There are few easy-to-attain signals that will help you to differentiate search results in a way that approximates the opinion of an intelligent human.
I believe we have reached the point in which Google's search results are only useful for one reason: speed of information retrieval. If you wish to get high quality information you visit sources that you trust. These are either (a) content providers that have provided high quality information to you previously, or in the cases in which you've not had to search for some information before (b) socially curated information from user communities in which you trust and are a part of.
Most of the content rated highly by Google has either nothing to do with reviews or is hideously out-of-date, note the 2007 'reviews' in the second result down. It's junk all the way down. For a lot of people the Google search bar has been denigrated to a fancy URL bar; it takes them to places only when they know where they're going: you avoid browsing for fun.
So what can be done... An extension that allows you to join an invite-only group of Hacker News users who will remove any rubbish search results from Google? Using the +1 as a signal to try and make the search results better? I can only see the former idea as being difficult to game. The latter would be unused apart from for very popular searches to the extent that a determined spammer with a botnet wishing to cheat would probably be able to affect many search results.
Hey, I come here to offer useless kvetching and complaints, not solutions :). Seriously, if I knew how to solve it, I'd be the CTO of Google.
But I'll make a couple of guesses. I think they need to go for a lot more human input. It goes against the grain of everything they do, they want to solve everything algorithmically. But SEO is just too good at abusing algorithms. I think they need to get more humans involved, and force the SEO guys to tone it down.

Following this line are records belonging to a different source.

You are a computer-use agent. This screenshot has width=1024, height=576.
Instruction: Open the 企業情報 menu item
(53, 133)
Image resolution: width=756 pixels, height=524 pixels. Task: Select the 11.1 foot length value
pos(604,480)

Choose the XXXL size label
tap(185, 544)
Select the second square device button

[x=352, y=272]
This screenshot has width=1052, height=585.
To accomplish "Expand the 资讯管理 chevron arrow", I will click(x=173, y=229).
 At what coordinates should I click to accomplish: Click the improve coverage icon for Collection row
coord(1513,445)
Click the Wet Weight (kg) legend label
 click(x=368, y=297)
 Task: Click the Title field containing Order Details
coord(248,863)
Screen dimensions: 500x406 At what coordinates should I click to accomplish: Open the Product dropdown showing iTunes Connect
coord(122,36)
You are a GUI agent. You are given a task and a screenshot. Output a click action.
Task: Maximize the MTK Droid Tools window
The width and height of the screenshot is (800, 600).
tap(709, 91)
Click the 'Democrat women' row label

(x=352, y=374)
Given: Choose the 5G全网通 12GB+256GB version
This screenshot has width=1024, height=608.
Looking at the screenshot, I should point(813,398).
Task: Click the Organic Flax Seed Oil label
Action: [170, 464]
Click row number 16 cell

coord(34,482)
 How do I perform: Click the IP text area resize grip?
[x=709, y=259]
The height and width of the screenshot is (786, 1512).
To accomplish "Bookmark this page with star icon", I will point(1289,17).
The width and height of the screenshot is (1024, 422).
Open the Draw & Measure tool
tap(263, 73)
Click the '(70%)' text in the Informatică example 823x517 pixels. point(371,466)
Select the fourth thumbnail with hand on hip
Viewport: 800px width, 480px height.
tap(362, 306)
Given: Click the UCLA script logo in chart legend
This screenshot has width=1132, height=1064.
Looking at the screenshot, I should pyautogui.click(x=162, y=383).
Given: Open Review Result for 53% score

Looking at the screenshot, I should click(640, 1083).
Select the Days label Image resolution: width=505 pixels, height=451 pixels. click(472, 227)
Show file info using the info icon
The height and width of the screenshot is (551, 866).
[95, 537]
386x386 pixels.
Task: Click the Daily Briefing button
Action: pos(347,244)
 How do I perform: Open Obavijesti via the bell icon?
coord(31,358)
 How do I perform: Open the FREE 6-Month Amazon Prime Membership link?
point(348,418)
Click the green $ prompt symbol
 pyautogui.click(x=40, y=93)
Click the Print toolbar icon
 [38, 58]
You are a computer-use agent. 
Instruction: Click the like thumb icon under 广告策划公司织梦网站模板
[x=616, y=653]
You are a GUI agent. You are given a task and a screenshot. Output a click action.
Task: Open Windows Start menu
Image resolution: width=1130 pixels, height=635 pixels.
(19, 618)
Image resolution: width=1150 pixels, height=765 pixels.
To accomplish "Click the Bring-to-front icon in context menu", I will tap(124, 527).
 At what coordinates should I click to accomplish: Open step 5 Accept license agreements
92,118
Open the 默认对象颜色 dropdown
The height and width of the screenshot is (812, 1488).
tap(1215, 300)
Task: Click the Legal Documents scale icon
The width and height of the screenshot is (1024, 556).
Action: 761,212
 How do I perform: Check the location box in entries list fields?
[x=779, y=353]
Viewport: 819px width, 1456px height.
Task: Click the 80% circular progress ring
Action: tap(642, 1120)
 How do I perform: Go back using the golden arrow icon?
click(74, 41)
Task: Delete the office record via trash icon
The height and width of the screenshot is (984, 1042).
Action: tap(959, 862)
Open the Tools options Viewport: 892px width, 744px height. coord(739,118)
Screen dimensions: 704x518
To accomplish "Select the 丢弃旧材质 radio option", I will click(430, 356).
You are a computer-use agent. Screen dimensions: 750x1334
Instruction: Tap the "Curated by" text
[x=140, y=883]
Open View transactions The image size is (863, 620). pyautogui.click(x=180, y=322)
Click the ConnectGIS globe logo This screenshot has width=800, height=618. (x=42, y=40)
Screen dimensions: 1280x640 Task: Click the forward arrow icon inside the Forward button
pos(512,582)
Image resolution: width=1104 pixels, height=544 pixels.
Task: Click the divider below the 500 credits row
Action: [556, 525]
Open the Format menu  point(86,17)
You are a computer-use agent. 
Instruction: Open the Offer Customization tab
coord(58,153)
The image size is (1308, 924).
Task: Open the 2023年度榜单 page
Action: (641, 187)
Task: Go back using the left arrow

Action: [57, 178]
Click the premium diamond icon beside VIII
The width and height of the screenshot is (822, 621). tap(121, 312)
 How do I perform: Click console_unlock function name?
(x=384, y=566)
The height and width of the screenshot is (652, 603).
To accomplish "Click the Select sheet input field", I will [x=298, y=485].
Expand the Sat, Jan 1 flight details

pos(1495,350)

And one tiny specific suggestion: drop the strong signal of a search term being in the domain name. Maybe leave it for proper names, but drop it for all generic words, please. It used to be a good signal. It used to be that when you saw your search echoed in the domain name, you knew you found what you wanted. Now, I cuss and skip it, because I know it's spam. It's been abused beyond belief.
EDIT: Yes, lots of people suggest "going social" on the problem. That's a lot harder for most people to manage than just using a search box. And searching for "trusted social group for reviews" is just going to take you to mytrustedsocialgroupforreviews.com. Guess what's there.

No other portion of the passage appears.